Assigned task 1
In the WebSocket handshake post, turn the paragraph beginning "This document describes a handshake" into a short bulleted list that keeps its main facts.
Assigned task 2
According to the WebSocket handshake post, what knowledge is required to compute the encryption keys?
Assigned task 3
List every person named in the WebSocket handshake post.

Document extract

____________________

[hybi] A WebSocket handshake

Adam Barth <ietf@adambarth.com> Tue, 05 October 2010 22:15 UTC

MIME-Version: 1.0
From: Adam Barth <ietf@adambarth.com>
Date: Tue, 05 Oct 2010 15:15:22 -0700
Message-ID: <AANLkTimQ5x-v+Mz_OHrNDdtVd94E+HOBWwo3_f1ktEeg@mail.gmail.com>
To: Hybi <hybi@ietf.org>
Content-Type: text/plain; charset="windows-1252"
Content-Transfer-Encoding: quoted-printable
Subject: [hybi] A WebSocket handshake
Precedence: list

Please find below a proposal for a new WebSocket handshake. The
handshake attempts to combine the benefits of the HTTP handshake with
the benefits of a TLS-based handshake. The handshake incorporates
ideas from a number of the other handshakes discussed previously,
including those from Maciej Stachowiak, Ian Hickson, and Greg Wilkins.
In addition to proposing a handshake, the document also contains a
threat model and a security analysis. Feedback appreciated.

Kind regards,
Adam

Pretty HTML version:

https://docs0.google.com/document/edit?id=1hRLcVc8FHsXOQvaulG2KmvGKepgFffcevyJn-dAEsrI&hl=en&authkey=COOWhaAD&pli=1

Not-so-pretty text version:

= A WebSocket Handshake =

Adam Barth
Eric Rescorla
October 5, 2010

== Introduction ==

This document describes a handshake for the WebSocket protocol that
resists cross-protocol attacks. The handshake sends a fixed sequence
of bytes and a random nonce from the client to the server to establish
two keys for a bidirectional encrypted tunnel, which the parties then
use for further communication. Although an eavesdropper can determine
the encryption keys, computing the keys requires knowledge of a
globally unique identifier, making it unlikely that an observer
unfamiliar with the the WebSocket protocol will interpret the
encrypted bytes on the wire as anything other than random bytes.
Before explaining the handshake, we present a model of the threats
posed by exposing a new network protocol to untrusted content running
in a web browser. We then work through some simple handshake designs
to build intuition for what can go wrong in a flawed design.

== Threats ==

In this document, we evaluate the risks posed by exposing the
WebSocket protocol to untrusted web content in a standard web browser.

____________________

Dataset extract
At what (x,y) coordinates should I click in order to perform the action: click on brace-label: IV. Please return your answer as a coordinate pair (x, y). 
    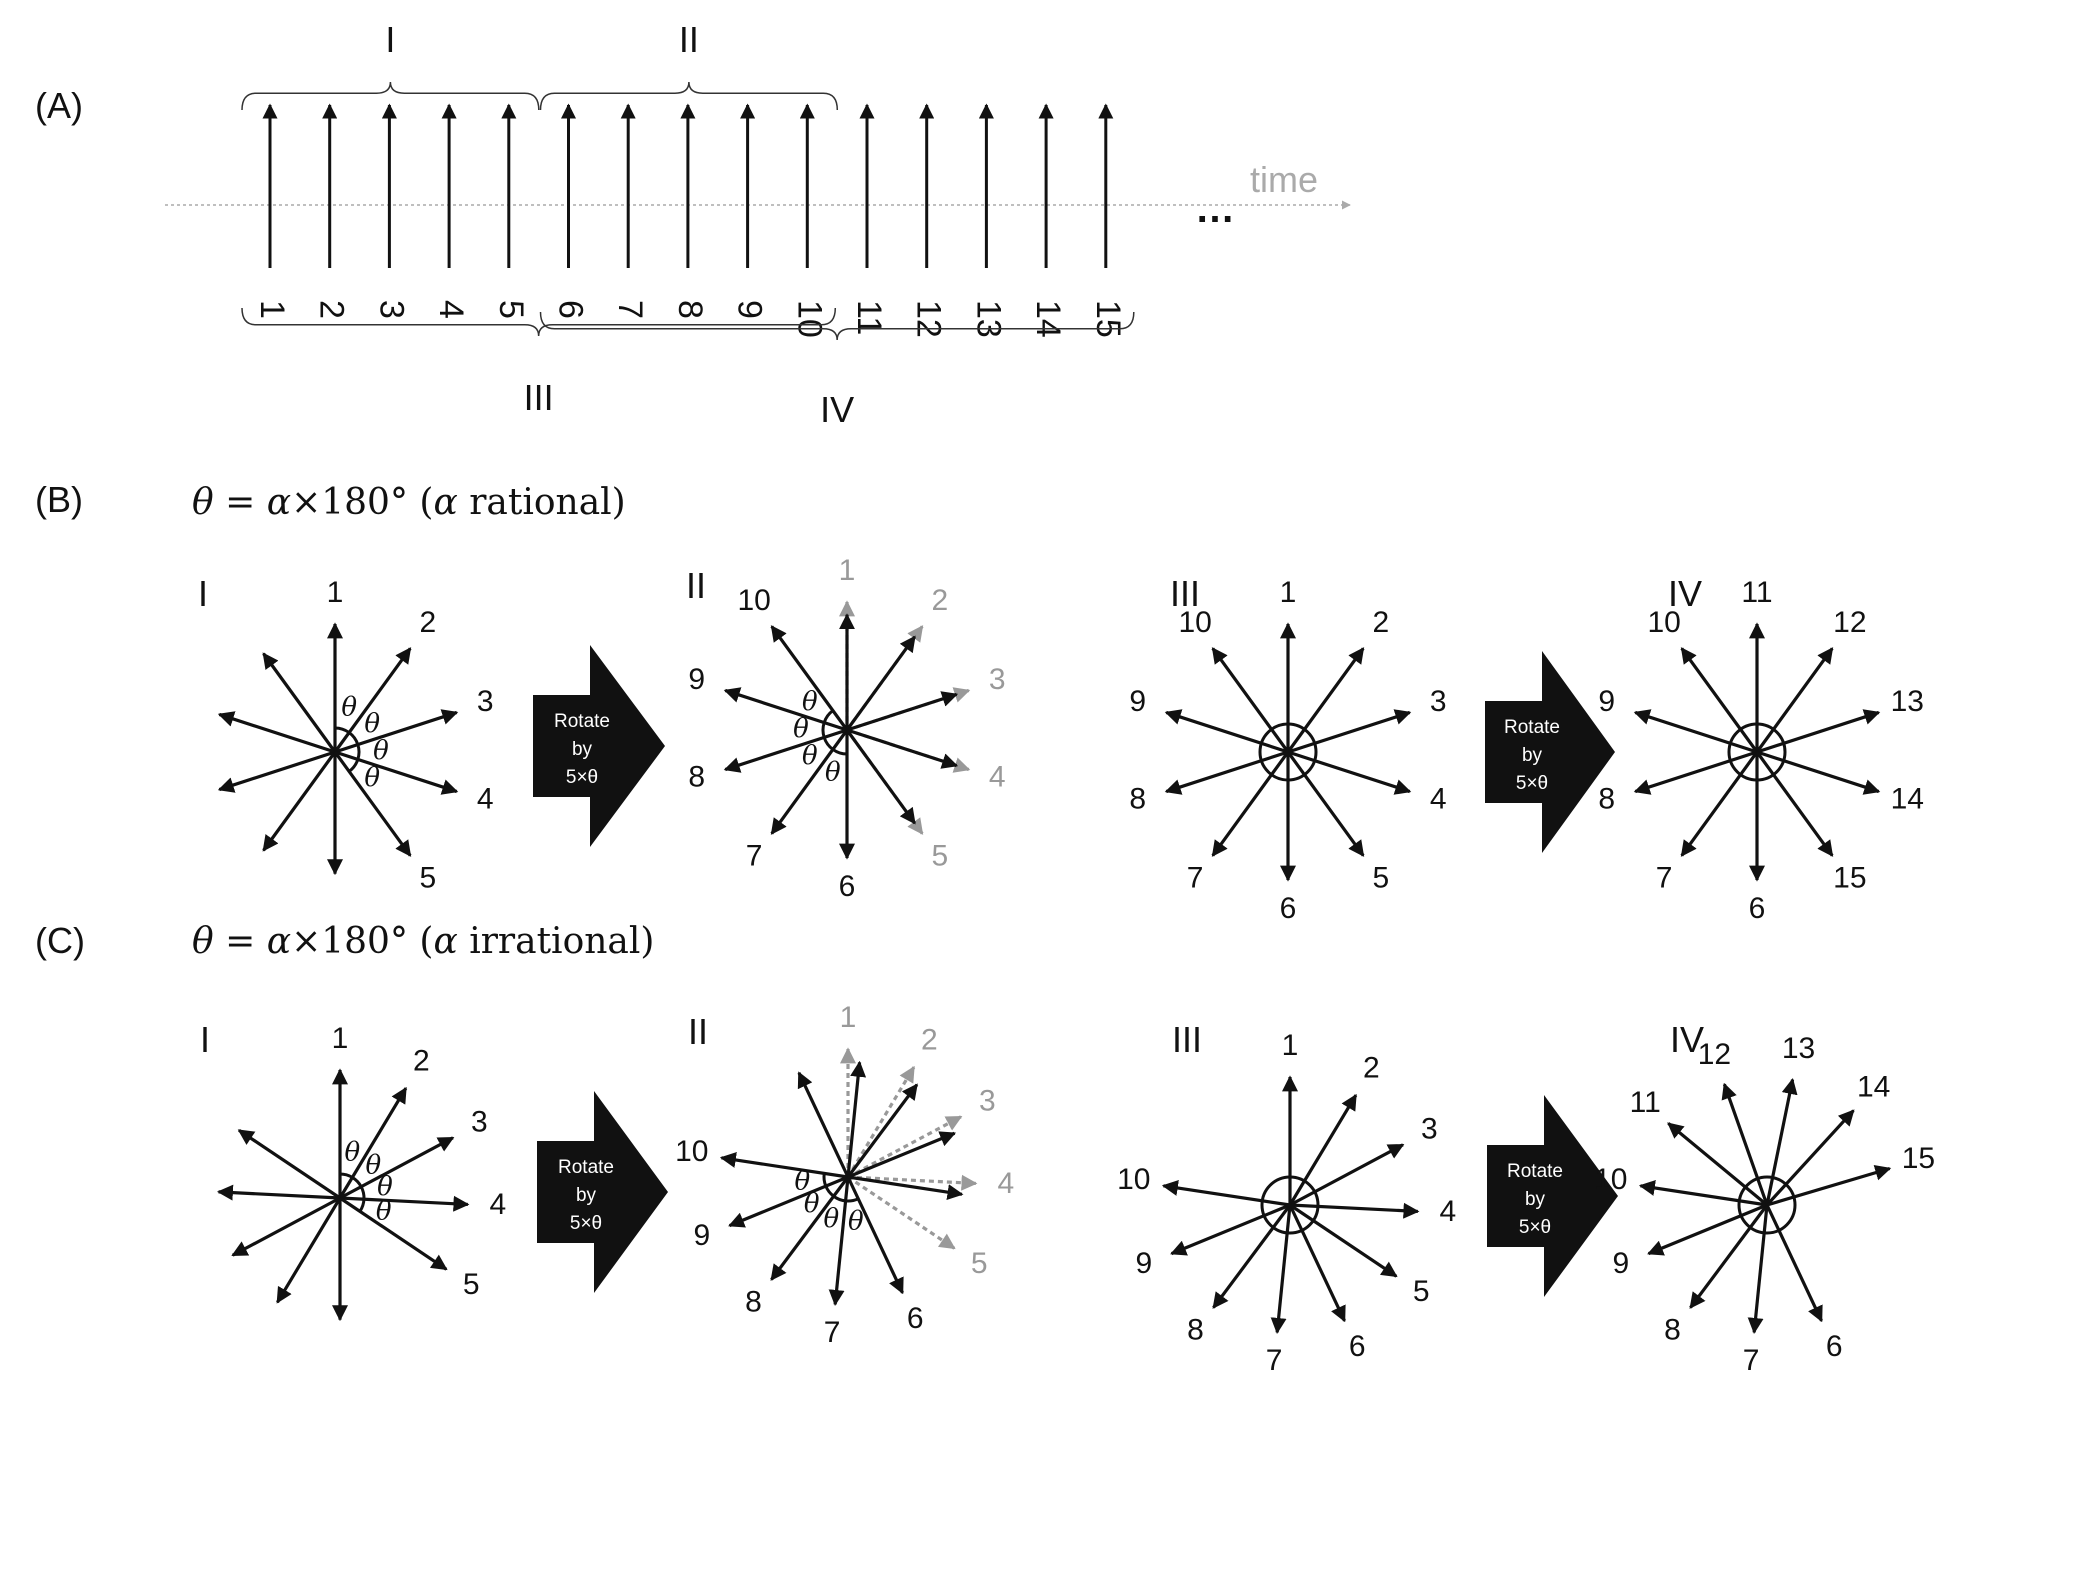
    Looking at the image, I should click on (837, 410).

____________________

Task answer 1
- The document describes a WebSocket protocol handshake built to resist cross-protocol attacks.
- The client sends the server a fixed sequence of bytes and a random nonce. This establishes two keys for a bidirectional encrypted tunnel, which the parties use for further communication.
- An eavesdropper can determine the encryption keys. However, computing them requires knowing a globally unique identifier, so an observer unfamiliar with WebSocket will likely read the encrypted bytes as random.
- The document first presents a threat model for exposing a new network protocol to untrusted content in a web browser.
- It then works through simple handshake designs to show what can go wrong in a flawed design.

Task answer 2
Knowledge of a globally unique identifier.

Task answer 3
- Adam Barth
- Eric Rescorla
- Maciej Stachowiak
- Ian Hickson
- Greg Wilkins